ACTION ITEM: Every line below should be given again without alteration.

GIVEN DATA:

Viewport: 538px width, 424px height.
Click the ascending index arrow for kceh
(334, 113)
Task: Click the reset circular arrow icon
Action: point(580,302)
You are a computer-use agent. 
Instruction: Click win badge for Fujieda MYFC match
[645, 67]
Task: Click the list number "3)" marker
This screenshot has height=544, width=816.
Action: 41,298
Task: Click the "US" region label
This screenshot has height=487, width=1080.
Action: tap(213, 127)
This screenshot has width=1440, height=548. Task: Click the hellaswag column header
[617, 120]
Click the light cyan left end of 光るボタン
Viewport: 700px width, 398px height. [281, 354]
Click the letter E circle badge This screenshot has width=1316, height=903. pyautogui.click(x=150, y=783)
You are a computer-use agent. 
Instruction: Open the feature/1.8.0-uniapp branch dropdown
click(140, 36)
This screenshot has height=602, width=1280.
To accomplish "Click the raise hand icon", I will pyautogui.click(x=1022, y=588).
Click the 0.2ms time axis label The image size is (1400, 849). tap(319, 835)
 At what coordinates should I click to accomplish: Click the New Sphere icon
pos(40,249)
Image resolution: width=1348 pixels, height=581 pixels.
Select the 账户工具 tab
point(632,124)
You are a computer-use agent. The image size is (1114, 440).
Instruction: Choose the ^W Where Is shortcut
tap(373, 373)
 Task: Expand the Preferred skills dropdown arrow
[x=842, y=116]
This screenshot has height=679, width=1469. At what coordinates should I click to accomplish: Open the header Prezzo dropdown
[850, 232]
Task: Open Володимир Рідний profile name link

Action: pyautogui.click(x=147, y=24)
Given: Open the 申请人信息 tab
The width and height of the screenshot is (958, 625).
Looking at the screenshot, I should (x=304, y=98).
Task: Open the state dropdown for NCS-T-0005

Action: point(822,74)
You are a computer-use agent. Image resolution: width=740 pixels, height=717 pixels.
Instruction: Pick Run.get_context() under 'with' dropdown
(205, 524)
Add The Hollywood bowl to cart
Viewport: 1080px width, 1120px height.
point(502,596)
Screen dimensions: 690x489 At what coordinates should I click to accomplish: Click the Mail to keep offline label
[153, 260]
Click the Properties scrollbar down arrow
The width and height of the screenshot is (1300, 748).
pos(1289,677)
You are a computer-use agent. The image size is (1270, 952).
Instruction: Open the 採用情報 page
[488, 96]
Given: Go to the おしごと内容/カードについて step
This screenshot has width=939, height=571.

SOLUTION BELOW:
Viewport: 538px width, 424px height.
Click the ascending index arrow for kceh
(334, 113)
Task: Click the reset circular arrow icon
Action: point(580,302)
You are a computer-use agent. 
Instruction: Click win badge for Fujieda MYFC match
[645, 67]
Task: Click the list number "3)" marker
This screenshot has height=544, width=816.
Action: 41,298
Task: Click the "US" region label
This screenshot has height=487, width=1080.
Action: tap(213, 127)
This screenshot has width=1440, height=548. Task: Click the hellaswag column header
[617, 120]
Click the light cyan left end of 光るボタン
Viewport: 700px width, 398px height. [281, 354]
Click the letter E circle badge This screenshot has width=1316, height=903. pyautogui.click(x=150, y=783)
You are a computer-use agent. 
Instruction: Open the feature/1.8.0-uniapp branch dropdown
click(140, 36)
This screenshot has height=602, width=1280.
To accomplish "Click the raise hand icon", I will pyautogui.click(x=1022, y=588).
Click the 0.2ms time axis label The image size is (1400, 849). tap(319, 835)
 At what coordinates should I click to accomplish: Click the New Sphere icon
pos(40,249)
Image resolution: width=1348 pixels, height=581 pixels.
Select the 账户工具 tab
point(632,124)
You are a computer-use agent. The image size is (1114, 440).
Instruction: Choose the ^W Where Is shortcut
tap(373, 373)
 Task: Expand the Preferred skills dropdown arrow
[x=842, y=116]
This screenshot has height=679, width=1469. At what coordinates should I click to accomplish: Open the header Prezzo dropdown
[850, 232]
Task: Open Володимир Рідний profile name link

Action: pyautogui.click(x=147, y=24)
Given: Open the 申请人信息 tab
The width and height of the screenshot is (958, 625).
Looking at the screenshot, I should (x=304, y=98).
Task: Open the state dropdown for NCS-T-0005

Action: point(822,74)
You are a computer-use agent. Image resolution: width=740 pixels, height=717 pixels.
Instruction: Pick Run.get_context() under 'with' dropdown
(205, 524)
Add The Hollywood bowl to cart
Viewport: 1080px width, 1120px height.
point(502,596)
Screen dimensions: 690x489 At what coordinates should I click to accomplish: Click the Mail to keep offline label
[153, 260]
Click the Properties scrollbar down arrow
The width and height of the screenshot is (1300, 748).
pos(1289,677)
You are a computer-use agent. The image size is (1270, 952).
Instruction: Open the 採用情報 page
[488, 96]
Given: Go to the おしごと内容/カードについて step
This screenshot has width=939, height=571.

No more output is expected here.